One worthy concept to consider when weighing up whether or not to buy something you want is: “Can you buy it twice? Can you afford to have two and not worry about the purchase?” – if you can’t, then it probably isn’t a good financial time to buy something you want because you don’t realistically have the cash to cover it.
Don’t Be Overwhelmed with Discounts
The new year brings many discounts at supermarkets, stores, and shopping malls. These discounts might seem like money-saving opportunities, but in reality, they are nothing more than very clever and manipulative marketing strategies used by retail stores to sell more of the leftover stock from Christmas and the festive season.
For example, at this time of the year, many grocery chains offer a ‘buy one get one free deal,’ which makes the customer believe they are getting a great deal, but they buy two similar items from which only one is needed.
The best way to withstand these enticing but costly discounts is to make a shopping list and stick to it, no matter what – “plan your shop, and shop your plan,” as some SCUBA divers might say!

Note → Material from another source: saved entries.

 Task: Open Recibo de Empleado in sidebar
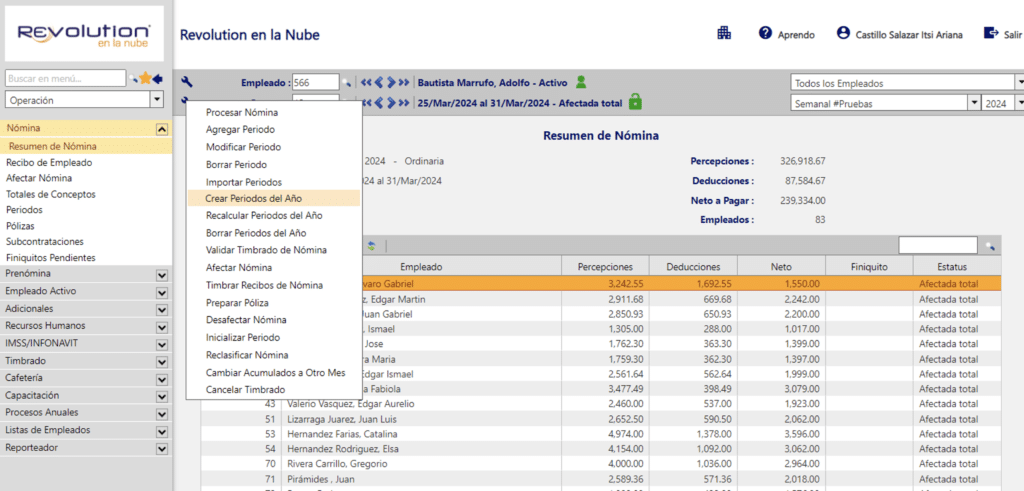pos(49,162)
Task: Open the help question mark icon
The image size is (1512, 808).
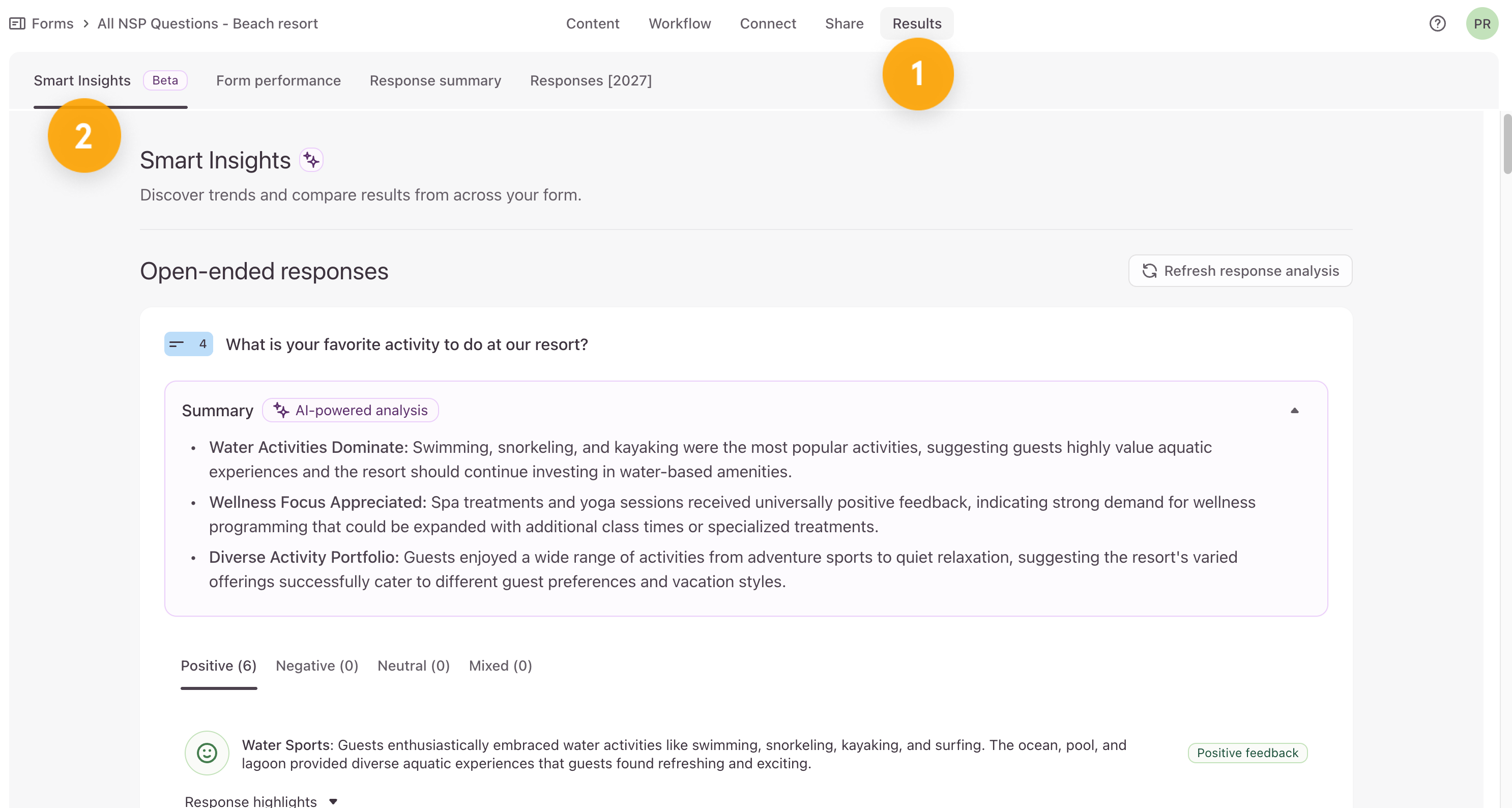Action: pyautogui.click(x=1437, y=23)
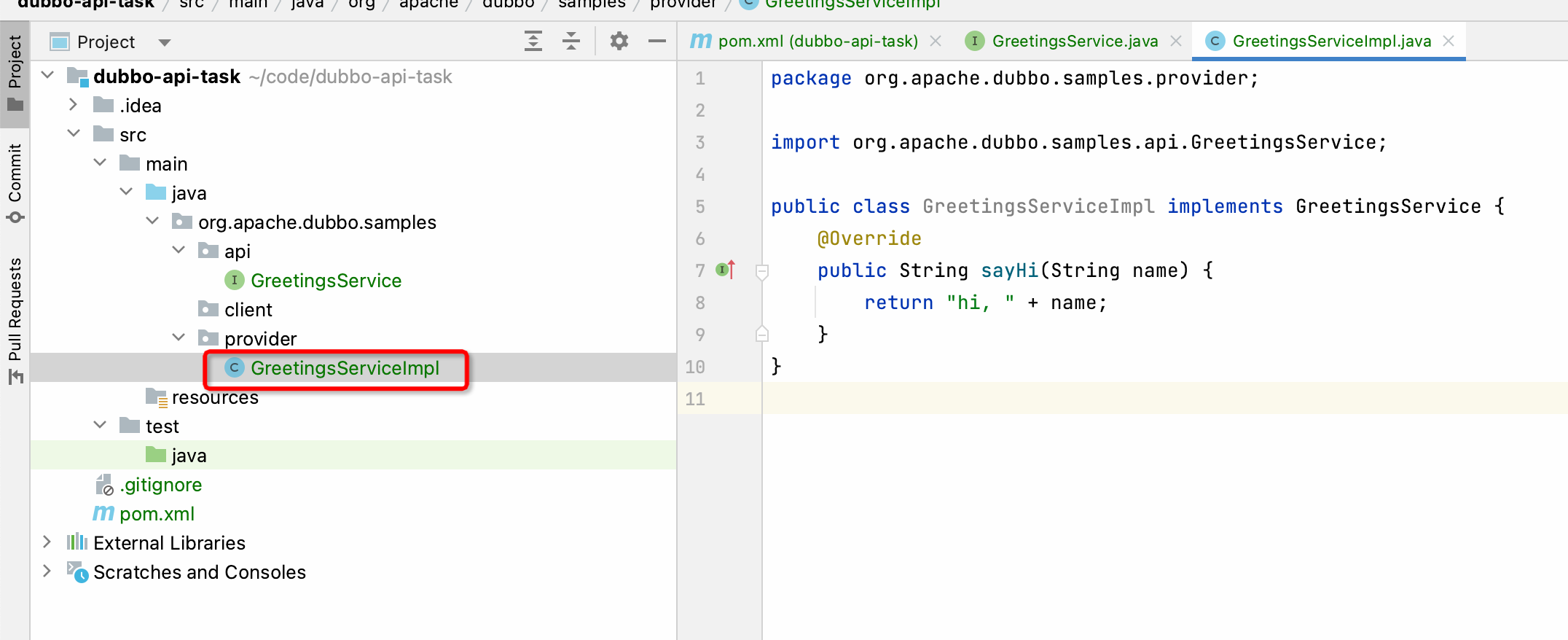Toggle the Commit tool window

point(15,182)
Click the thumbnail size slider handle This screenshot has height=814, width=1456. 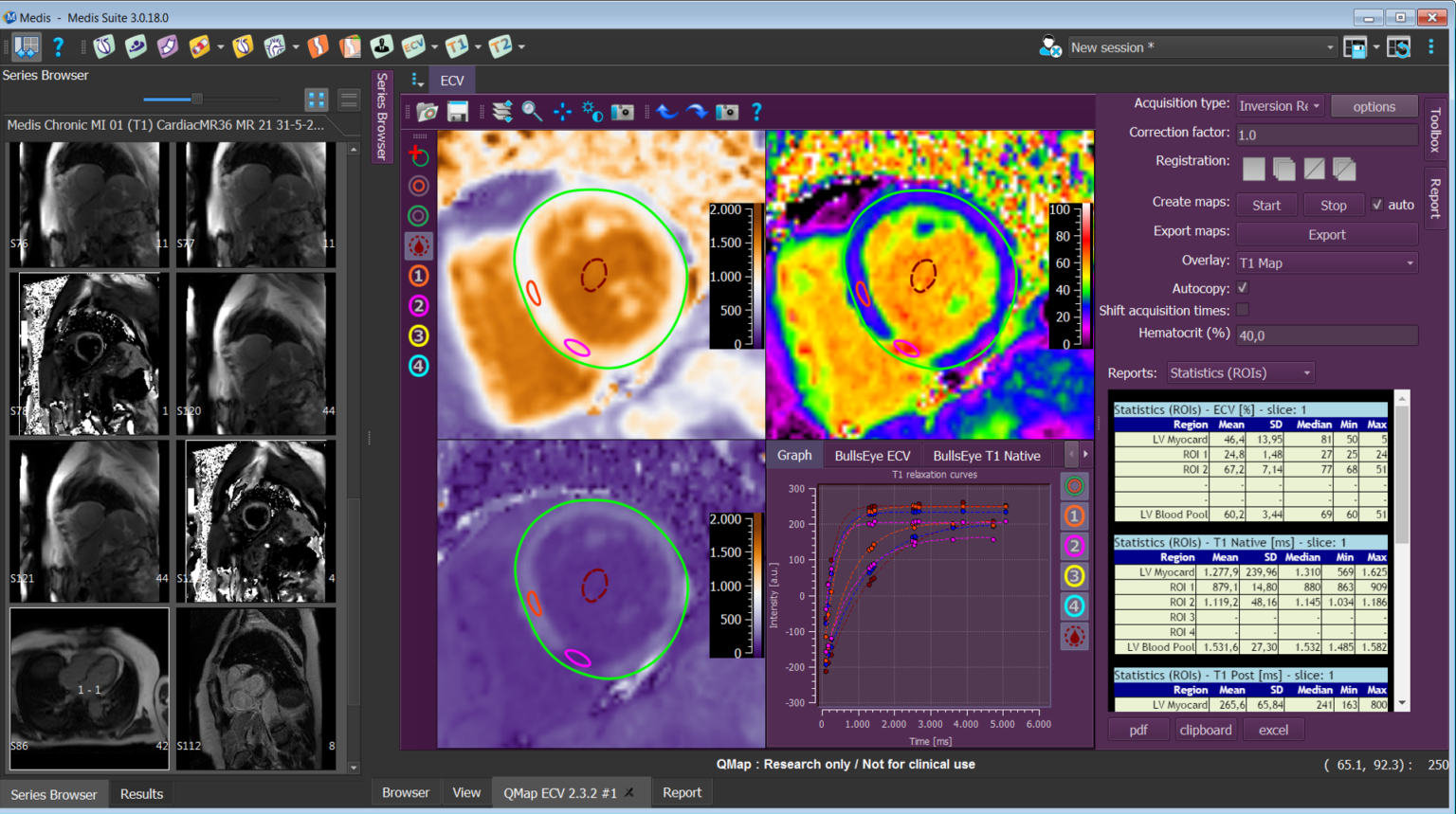coord(196,99)
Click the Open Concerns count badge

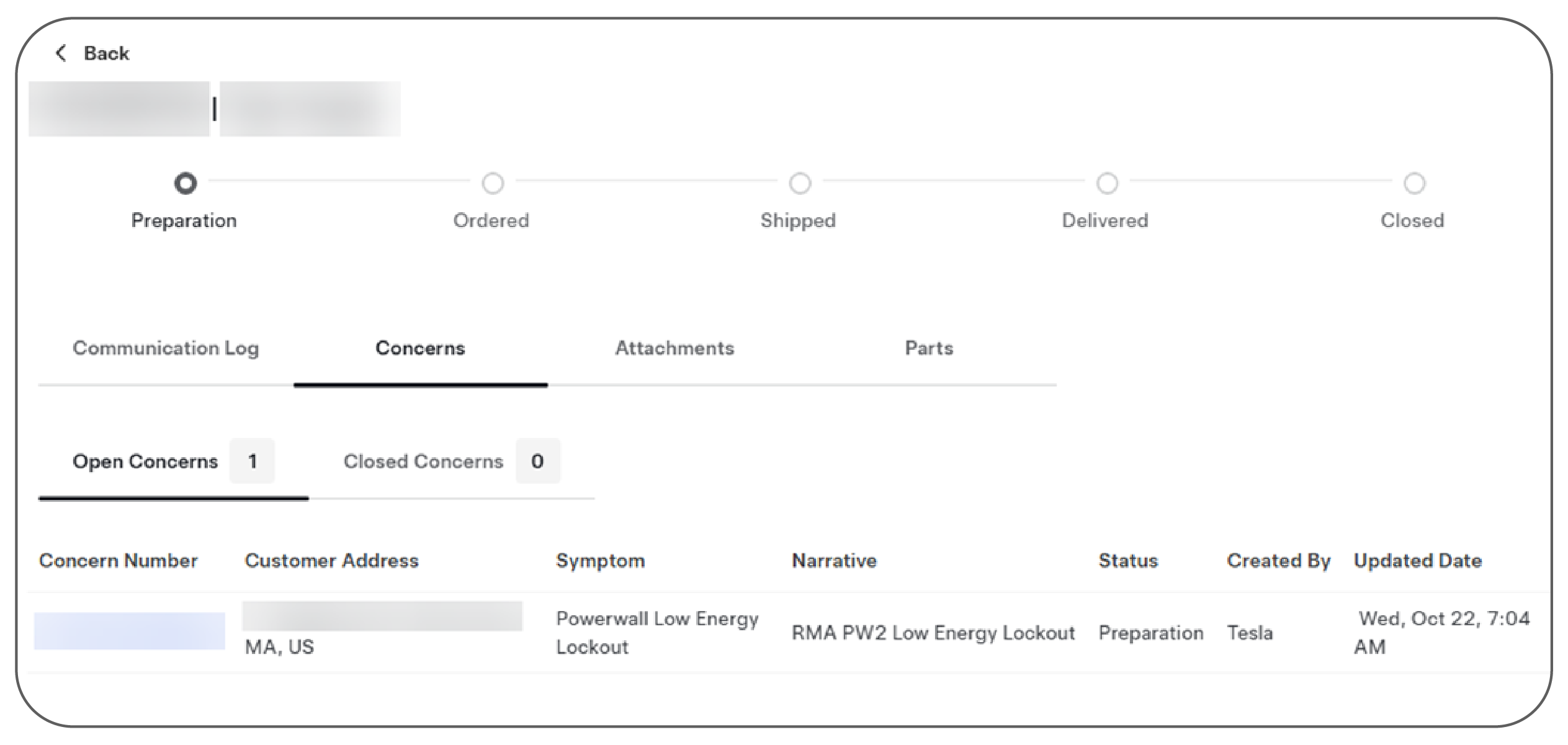tap(253, 461)
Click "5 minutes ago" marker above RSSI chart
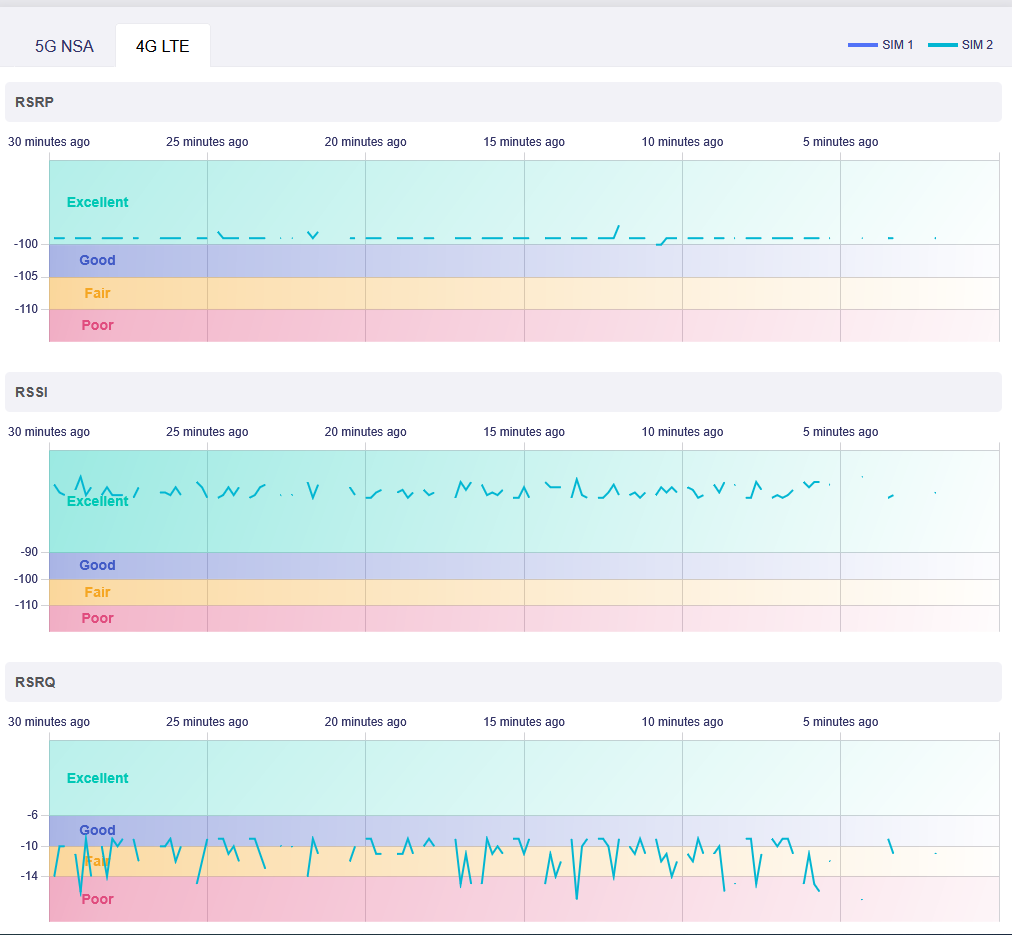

It’s here, the time of year when retailers are trying to sell products and services as quickly as possible. As you’re out fulfilling new year’s resolutions, how can you also be looking after your money?
Setting a soft and tight budget is essential for maintaining your finances. This ties in with the previous two points: knowing what you need and creating a list of what you’ll purchase when you go shopping. Essentially, this list is your budget, and the closer you stick to your list, the closer within your budget you’ll manage to remain.
Combine Your Orders
This is more of a practical tip people can use when shopping online or sourcing food from suppliers like directly from farmers.
You can consolidate your new year’s shopping and save money by combining orders. For example, back-to-school necessities for the students in your family, plus groceries and the essentials for fulfilling your new year’s resolutions, can all be placed in one big order. Look for shops or outlets that offer a diverse range of products, then do your shopping online and combine everything into a single delivery.
This will save delivery fees, prevent you from impulse buying as you’re walking around the mall, and allow you to have complete control and a visual count of the actual price of your shop.
Make a List
We can’t stress this point enough – so we gave it a point of its own!
Making a list facilitates the visualization of your planned purchases. You can write down the expected and estimated costs of the combined purchases, analyze and reflect on your list and reconsider essentials vs. wants, and then purchase according to your list.
Making a list might sound like a basic and almost dismissive piece of advice, but lists are used by financial institutions, banks, and investment groups for a reason – they work.
So, there you have it. The new year brings immeasurable potential and the promise of new beginnings, but it can also be a time of temptation and overspending. Employ these 5 basic strategies as you plan for your new year’s purchases, shopping and budgeting, and we assure you you’ll be pleasantly surprised with your financial bottom line come March.